## Source extract
================

Amos 8:4-7; 1 TM 2:1-8; Lk 16:1-13
25th Sunday in Ordinary Time
A few weeks ago, one of the priests in my parish commented that Wall Street financiers bore a significant amount of the responsibility for the problems that led to the financial collapse and the beginning of the Great Recession back in 2008. It took about 30 seconds at the end of Mass for a parishoner to make a beeline to where the priest was standing and ask him what gave him the right to criticize Wall Street when the Church had so many sins of its’ own.
Perhaps we should rip out the first reading from the lectionary this coming Sunday so as not to send this fellow and his compatriots into apoplexy: “Hear this you who trample upon the needy and destroy the poor of the land”, Amos begins. By the time he finishes, he has catalogued briefly but without hesitation the sins of the rich in his own day – specifically the many subtle ways the rich can rob from the poor without leaving a mark. The final condemnation is the most damning: Speaking from the viewpoint of the calous rich man, he writes, “Even the refuse of the wheat we will sell.”
To appreciate the reprehensible nature of this atttitude, it might help to have a bit of context. Ancient Israel had no social safety network – no welfare system, no social security, no medicaid or medicare. When you could no longer work, you risked death by starvation or disease (usually, a combinaiton of both.) In order to show some compassion for the poor and to ease their hunger just a bit, Israel had long observed the process of gleaning. A wealthy land owner was expected to leave the wheat growing on the edges of the field that bordered the roads standing so that the poor passing along the way might have a little bit of food. The same was true for any grain that landed on the ground as the harvest was completed. Apparently, even this little concession to the poor was considered too extravagant for the wealthy of Amos’ time.
Of course, such things could never happen here in the good old democratic U.S. of A., right? The place where membership in unions has dropped to about 10% of the work force? The place where C.E.O’s are payed about 400 times what their average workers are paid? The place where the top 10% of the population controls over 50% of the nations’ wealth? The place where Congress recently blocked the passage of the farm bill for the sole purpose of preventing the sufficient funding of Food Stamps programs?
No, of course not. How dare any priest, my fellow parishoner, suggest that Amos might have had a point. Who does he think he is – a disciple of Jesus Christ?

================

## Data excerpt

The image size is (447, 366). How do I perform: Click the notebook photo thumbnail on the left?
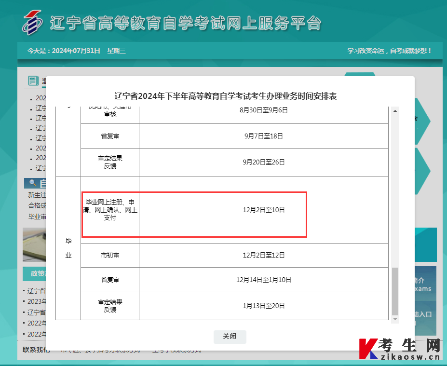coord(34,244)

================

## What you will do
a. Rewrite the reflection from "No, of course" to "of Jesus Christ?", changing "priest" to "preacher".
b. Answer these questions from the reflection:
(i) In what year did the financial collapse and the beginning of the Great Recession occur?
(ii) To about what share of the work force has union membership dropped?
(iii) About how many times what their average workers are paid do C.E.O.s earn?
The data is not needed for this work.

## Answers per task
a.
No, of course not. How dare any preacher, my fellow parishoner, suggest that Amos might have had a point. Who does he think he is – a disciple of Jesus Christ?

b.
(i) 2008
(ii) About 10%
(iii) About 400 times